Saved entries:
• • • •

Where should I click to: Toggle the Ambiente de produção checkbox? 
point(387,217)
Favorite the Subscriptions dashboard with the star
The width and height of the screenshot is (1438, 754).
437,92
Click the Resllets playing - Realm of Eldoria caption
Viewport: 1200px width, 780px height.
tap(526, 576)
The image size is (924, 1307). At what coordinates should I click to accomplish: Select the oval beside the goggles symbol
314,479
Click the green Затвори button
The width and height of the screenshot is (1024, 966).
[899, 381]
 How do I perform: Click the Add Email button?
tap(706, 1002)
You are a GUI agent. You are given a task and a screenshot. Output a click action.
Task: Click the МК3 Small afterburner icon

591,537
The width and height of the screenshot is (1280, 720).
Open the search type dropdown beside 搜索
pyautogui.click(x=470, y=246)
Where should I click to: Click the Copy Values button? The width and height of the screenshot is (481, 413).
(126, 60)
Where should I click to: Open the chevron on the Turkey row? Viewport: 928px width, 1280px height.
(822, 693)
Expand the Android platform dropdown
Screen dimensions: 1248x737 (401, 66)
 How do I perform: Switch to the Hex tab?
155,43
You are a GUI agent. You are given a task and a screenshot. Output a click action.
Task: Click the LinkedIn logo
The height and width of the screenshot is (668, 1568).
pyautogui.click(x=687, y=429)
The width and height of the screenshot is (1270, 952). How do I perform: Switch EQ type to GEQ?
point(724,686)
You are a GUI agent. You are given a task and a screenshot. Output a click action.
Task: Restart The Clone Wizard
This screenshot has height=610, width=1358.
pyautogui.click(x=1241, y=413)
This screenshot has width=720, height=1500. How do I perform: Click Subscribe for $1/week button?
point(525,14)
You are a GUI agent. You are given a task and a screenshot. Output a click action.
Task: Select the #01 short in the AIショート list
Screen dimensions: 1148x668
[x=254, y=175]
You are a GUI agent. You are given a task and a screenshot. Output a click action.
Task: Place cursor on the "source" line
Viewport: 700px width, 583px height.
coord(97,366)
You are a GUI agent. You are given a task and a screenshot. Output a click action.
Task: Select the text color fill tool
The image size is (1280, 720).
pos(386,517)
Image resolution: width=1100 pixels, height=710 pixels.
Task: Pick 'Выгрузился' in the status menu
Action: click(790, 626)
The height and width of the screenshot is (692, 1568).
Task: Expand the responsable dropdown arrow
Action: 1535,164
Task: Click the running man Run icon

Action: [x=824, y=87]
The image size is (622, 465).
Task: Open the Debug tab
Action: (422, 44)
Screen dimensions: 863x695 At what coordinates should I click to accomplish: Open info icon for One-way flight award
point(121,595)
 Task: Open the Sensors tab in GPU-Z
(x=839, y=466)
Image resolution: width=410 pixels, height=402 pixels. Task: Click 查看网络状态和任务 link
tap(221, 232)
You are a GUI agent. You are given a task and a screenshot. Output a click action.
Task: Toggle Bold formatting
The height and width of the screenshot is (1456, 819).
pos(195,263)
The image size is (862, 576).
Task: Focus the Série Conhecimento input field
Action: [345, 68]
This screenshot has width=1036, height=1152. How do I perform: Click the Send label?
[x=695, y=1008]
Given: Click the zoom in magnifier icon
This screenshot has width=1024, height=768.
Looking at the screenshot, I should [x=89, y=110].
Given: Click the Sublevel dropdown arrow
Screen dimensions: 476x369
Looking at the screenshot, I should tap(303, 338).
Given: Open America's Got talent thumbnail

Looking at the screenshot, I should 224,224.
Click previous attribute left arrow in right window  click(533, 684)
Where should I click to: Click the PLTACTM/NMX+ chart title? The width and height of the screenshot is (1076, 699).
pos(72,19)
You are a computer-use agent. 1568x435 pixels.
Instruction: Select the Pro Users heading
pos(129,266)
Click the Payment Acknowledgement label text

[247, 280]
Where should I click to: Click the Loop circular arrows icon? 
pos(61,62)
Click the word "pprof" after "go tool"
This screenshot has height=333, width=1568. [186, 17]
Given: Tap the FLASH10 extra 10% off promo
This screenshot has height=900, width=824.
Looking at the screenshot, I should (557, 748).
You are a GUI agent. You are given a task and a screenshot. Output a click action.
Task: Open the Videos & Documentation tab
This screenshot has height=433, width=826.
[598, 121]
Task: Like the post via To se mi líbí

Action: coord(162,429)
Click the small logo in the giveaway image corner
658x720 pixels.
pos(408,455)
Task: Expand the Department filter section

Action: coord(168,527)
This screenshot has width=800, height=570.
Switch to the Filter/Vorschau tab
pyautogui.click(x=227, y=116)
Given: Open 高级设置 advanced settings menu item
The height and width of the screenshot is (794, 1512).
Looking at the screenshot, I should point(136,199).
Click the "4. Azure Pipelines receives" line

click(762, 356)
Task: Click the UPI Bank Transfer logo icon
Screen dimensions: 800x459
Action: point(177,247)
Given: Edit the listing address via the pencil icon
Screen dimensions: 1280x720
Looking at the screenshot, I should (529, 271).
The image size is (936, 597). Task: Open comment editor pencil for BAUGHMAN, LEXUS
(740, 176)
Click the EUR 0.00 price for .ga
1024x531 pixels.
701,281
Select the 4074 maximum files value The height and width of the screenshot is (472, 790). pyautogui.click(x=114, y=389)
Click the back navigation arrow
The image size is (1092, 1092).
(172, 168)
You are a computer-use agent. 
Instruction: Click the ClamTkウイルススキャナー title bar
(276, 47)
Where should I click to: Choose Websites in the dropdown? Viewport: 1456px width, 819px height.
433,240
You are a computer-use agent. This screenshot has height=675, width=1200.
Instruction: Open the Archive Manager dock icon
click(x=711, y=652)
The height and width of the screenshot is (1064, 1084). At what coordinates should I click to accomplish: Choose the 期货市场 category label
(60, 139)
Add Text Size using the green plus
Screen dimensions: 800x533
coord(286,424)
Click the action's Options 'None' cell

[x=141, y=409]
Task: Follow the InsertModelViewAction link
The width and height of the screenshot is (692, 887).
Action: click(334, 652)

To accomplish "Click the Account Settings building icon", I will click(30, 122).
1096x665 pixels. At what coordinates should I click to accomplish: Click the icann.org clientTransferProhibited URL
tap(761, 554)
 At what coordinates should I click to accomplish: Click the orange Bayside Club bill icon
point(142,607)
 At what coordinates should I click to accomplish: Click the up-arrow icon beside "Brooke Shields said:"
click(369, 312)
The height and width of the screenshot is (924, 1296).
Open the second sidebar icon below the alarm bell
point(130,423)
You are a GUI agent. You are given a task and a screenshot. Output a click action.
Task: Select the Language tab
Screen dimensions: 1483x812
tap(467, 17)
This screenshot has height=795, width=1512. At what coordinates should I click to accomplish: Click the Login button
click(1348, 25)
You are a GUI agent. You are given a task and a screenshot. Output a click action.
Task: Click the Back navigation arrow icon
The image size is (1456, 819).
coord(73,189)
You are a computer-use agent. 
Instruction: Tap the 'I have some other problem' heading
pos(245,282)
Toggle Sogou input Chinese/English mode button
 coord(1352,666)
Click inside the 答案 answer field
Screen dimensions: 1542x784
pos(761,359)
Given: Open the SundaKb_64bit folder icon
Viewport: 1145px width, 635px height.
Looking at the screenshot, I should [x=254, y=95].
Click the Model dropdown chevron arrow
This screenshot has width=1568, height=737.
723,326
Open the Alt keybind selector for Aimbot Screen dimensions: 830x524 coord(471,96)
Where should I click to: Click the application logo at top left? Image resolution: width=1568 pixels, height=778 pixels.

• • • •

Exercise requirements = Could you output every line of the saved entries above as a Markdown table with the columns No. and Line, numbering each row and skipping blank lines?

Task solution =
| No. | Line |
|---|---|
| 1 | Where should I click to: Toggle the Ambiente de produção checkbox?  |
| 2 | point(387,217) |
| 3 | Favorite the Subscriptions dashboard with the star |
| 4 | The width and height of the screenshot is (1438, 754). |
| 5 | 437,92 |
| 6 | Click the Resllets playing - Realm of Eldoria caption |
| 7 | Viewport: 1200px width, 780px height. |
| 8 | tap(526, 576) |
| 9 | The image size is (924, 1307). At what coordinates should I click to accomplish: Select the oval beside the goggles symbol |
| 10 | 314,479 |
| 11 | Click the green Затвори button |
| 12 | The width and height of the screenshot is (1024, 966). |
| 13 | [899, 381] |
| 14 |  How do I perform: Click the Add Email button? |
| 15 | tap(706, 1002) |
| 16 | You are a GUI agent. You are given a task and a screenshot. Output a click action. |
| 17 | Task: Click the МК3 Small afterburner icon |
| 18 | 591,537 |
| 19 | The width and height of the screenshot is (1280, 720). |
| 20 | Open the search type dropdown beside 搜索 |
| 21 | pyautogui.click(x=470, y=246) |
| 22 | Where should I click to: Click the Copy Values button? The width and height of the screenshot is (481, 413). |
| 23 | (126, 60) |
| 24 | Where should I click to: Open the chevron on the Turkey row? Viewport: 928px width, 1280px height. |
| 25 | (822, 693) |
| 26 | Expand the Android platform dropdown |
| 27 | Screen dimensions: 1248x737 (401, 66) |
| 28 |  How do I perform: Switch to the Hex tab? |
| 29 | 155,43 |
| 30 | You are a GUI agent. You are given a task and a screenshot. Output a click action. |
| 31 | Task: Click the LinkedIn logo |
| 32 | The height and width of the screenshot is (668, 1568). |
| 33 | pyautogui.click(x=687, y=429) |
| 34 | The width and height of the screenshot is (1270, 952). How do I perform: Switch EQ type to GEQ? |
| 35 | point(724,686) |
| 36 | You are a GUI agent. You are given a task and a screenshot. Output a click action. |
| 37 | Task: Restart The Clone Wizard |
| 38 | This screenshot has height=610, width=1358. |
| 39 | pyautogui.click(x=1241, y=413) |
| 40 | This screenshot has width=720, height=1500. How do I perform: Click Subscribe for $1/week button? |
| 41 | point(525,14) |
| 42 | You are a GUI agent. You are given a task and a screenshot. Output a click action. |
| 43 | Task: Select the #01 short in the AIショート list |
| 44 | Screen dimensions: 1148x668 |
| 45 | [x=254, y=175] |
| 46 | You are a GUI agent. You are given a task and a screenshot. Output a click action. |
| 47 | Task: Place cursor on the "source" line |
| 48 | Viewport: 700px width, 583px height. |
| 49 | coord(97,366) |
| 50 | You are a GUI agent. You are given a task and a screenshot. Output a click action. |
| 51 | Task: Select the text color fill tool |
| 52 | The image size is (1280, 720). |
| 53 | pos(386,517) |
| 54 | Image resolution: width=1100 pixels, height=710 pixels. |
| 55 | Task: Pick 'Выгрузился' in the status menu |
| 56 | Action: click(790, 626) |
| 57 | The height and width of the screenshot is (692, 1568). |
| 58 | Task: Expand the responsable dropdown arrow |
| 59 | Action: 1535,164 |
| 60 | Task: Click the running man Run icon |
| 61 | Action: [x=824, y=87] |
| 62 | The image size is (622, 465). |
| 63 | Task: Open the Debug tab |
| 64 | Action: (422, 44) |
| 65 | Screen dimensions: 863x695 At what coordinates should I click to accomplish: Open info icon for One-way flight award |
| 66 | point(121,595) |
| 67 |  Task: Open the Sensors tab in GPU-Z |
| 68 | (x=839, y=466) |
| 69 | Image resolution: width=410 pixels, height=402 pixels. Task: Click 查看网络状态和任务 link |
| 70 | tap(221, 232) |
| 71 | You are a GUI agent. You are given a task and a screenshot. Output a click action. |
| 72 | Task: Toggle Bold formatting |
| 73 | The height and width of the screenshot is (1456, 819). |
| 74 | pos(195,263) |
| 75 | The image size is (862, 576). |
| 76 | Task: Focus the Série Conhecimento input field |
| 77 | Action: [345, 68] |
| 78 | This screenshot has width=1036, height=1152. How do I perform: Click the Send label? |
| 79 | [x=695, y=1008] |
| 80 | Given: Click the zoom in magnifier icon |
| 81 | This screenshot has width=1024, height=768. |
| 82 | Looking at the screenshot, I should [x=89, y=110]. |
| 83 | Given: Click the Sublevel dropdown arrow |
| 84 | Screen dimensions: 476x369 |
| 85 | Looking at the screenshot, I should tap(303, 338). |
| 86 | Given: Open America's Got talent thumbnail |
| 87 | Looking at the screenshot, I should 224,224. |
| 88 | Click previous attribute left arrow in right window  click(533, 684) |
| 89 | Where should I click to: Click the PLTACTM/NMX+ chart title? The width and height of the screenshot is (1076, 699). |
| 90 | pos(72,19) |
| 91 | You are a computer-use agent. 1568x435 pixels. |
| 92 | Instruction: Select the Pro Users heading |
| 93 | pos(129,266) |
| 94 | Click the Payment Acknowledgement label text |
| 95 | [247, 280] |
| 96 | Where should I click to: Click the Loop circular arrows icon?  |
| 97 | pos(61,62) |
| 98 | Click the word "pprof" after "go tool" |
| 99 | This screenshot has height=333, width=1568. [186, 17] |
| 100 | Given: Tap the FLASH10 extra 10% off promo |
| 101 | This screenshot has height=900, width=824. |
| 102 | Looking at the screenshot, I should (557, 748). |
| 103 | You are a GUI agent. You are given a task and a screenshot. Output a click action. |
| 104 | Task: Open the Videos & Documentation tab |
| 105 | This screenshot has height=433, width=826. |
| 106 | [598, 121] |
| 107 | Task: Like the post via To se mi líbí |
| 108 | Action: coord(162,429) |
| 109 | Click the small logo in the giveaway image corner |
| 110 | 658x720 pixels. |
| 111 | pos(408,455) |
| 112 | Task: Expand the Department filter section |
| 113 | Action: coord(168,527) |
| 114 | This screenshot has width=800, height=570. |
| 115 | Switch to the Filter/Vorschau tab |
| 116 | pyautogui.click(x=227, y=116) |
| 117 | Given: Open 高级设置 advanced settings menu item |
| 118 | The height and width of the screenshot is (794, 1512). |
| 119 | Looking at the screenshot, I should point(136,199). |
| 120 | Click the "4. Azure Pipelines receives" line |
| 121 | click(762, 356) |
| 122 | Task: Click the UPI Bank Transfer logo icon |
| 123 | Screen dimensions: 800x459 |
| 124 | Action: point(177,247) |
| 125 | Given: Edit the listing address via the pencil icon |
| 126 | Screen dimensions: 1280x720 |
| 127 | Looking at the screenshot, I should (529, 271). |
| 128 | The image size is (936, 597). Task: Open comment editor pencil for BAUGHMAN, LEXUS |
| 129 | (740, 176) |
| 130 | Click the EUR 0.00 price for .ga |
| 131 | 1024x531 pixels. |
| 132 | 701,281 |
| 133 | Select the 4074 maximum files value The height and width of the screenshot is (472, 790). pyautogui.click(x=114, y=389) |
| 134 | Click the back navigation arrow |
| 135 | The image size is (1092, 1092). |
| 136 | (172, 168) |
| 137 | You are a computer-use agent.  |
| 138 | Instruction: Click the ClamTkウイルススキャナー title bar |
| 139 | (276, 47) |
| 140 | Where should I click to: Choose Websites in the dropdown? Viewport: 1456px width, 819px height. |
| 141 | 433,240 |
| 142 | You are a computer-use agent. This screenshot has height=675, width=1200. |
| 143 | Instruction: Open the Archive Manager dock icon |
| 144 | click(x=711, y=652) |
| 145 | The height and width of the screenshot is (1064, 1084). At what coordinates should I click to accomplish: Choose the 期货市场 category label |
| 146 | (60, 139) |
| 147 | Add Text Size using the green plus |
| 148 | Screen dimensions: 800x533 |
| 149 | coord(286,424) |
| 150 | Click the action's Options 'None' cell |
| 151 | [x=141, y=409] |
| 152 | Task: Follow the InsertModelViewAction link |
| 153 | The width and height of the screenshot is (692, 887). |
| 154 | Action: click(334, 652) |
| 155 | To accomplish "Click the Account Settings building icon", I will click(30, 122). |
| 156 | 1096x665 pixels. At what coordinates should I click to accomplish: Click the icann.org clientTransferProhibited URL |
| 157 | tap(761, 554) |
| 158 |  At what coordinates should I click to accomplish: Click the orange Bayside Club bill icon |
| 159 | point(142,607) |
| 160 |  At what coordinates should I click to accomplish: Click the up-arrow icon beside "Brooke Shields said:" |
| 161 | click(369, 312) |
| 162 | The height and width of the screenshot is (924, 1296). |
| 163 | Open the second sidebar icon below the alarm bell |
| 164 | point(130,423) |
| 165 | You are a GUI agent. You are given a task and a screenshot. Output a click action. |
| 166 | Task: Select the Language tab |
| 167 | Screen dimensions: 1483x812 |
| 168 | tap(467, 17) |
| 169 | This screenshot has height=795, width=1512. At what coordinates should I click to accomplish: Click the Login button |
| 170 | click(1348, 25) |
| 171 | You are a GUI agent. You are given a task and a screenshot. Output a click action. |
| 172 | Task: Click the Back navigation arrow icon |
| 173 | The image size is (1456, 819). |
| 174 | coord(73,189) |
| 175 | You are a computer-use agent.  |
| 176 | Instruction: Tap the 'I have some other problem' heading |
| 177 | pos(245,282) |
| 178 | Toggle Sogou input Chinese/English mode button |
| 179 |  coord(1352,666) |
| 180 | Click inside the 答案 answer field |
| 181 | Screen dimensions: 1542x784 |
| 182 | pos(761,359) |
| 183 | Given: Open the SundaKb_64bit folder icon |
| 184 | Viewport: 1145px width, 635px height. |
| 185 | Looking at the screenshot, I should [x=254, y=95]. |
| 186 | Click the Model dropdown chevron arrow |
| 187 | This screenshot has width=1568, height=737. |
| 188 | 723,326 |
| 189 | Open the Alt keybind selector for Aimbot Screen dimensions: 830x524 coord(471,96) |
| 190 | Where should I click to: Click the application logo at top left? Image resolution: width=1568 pixels, height=778 pixels. |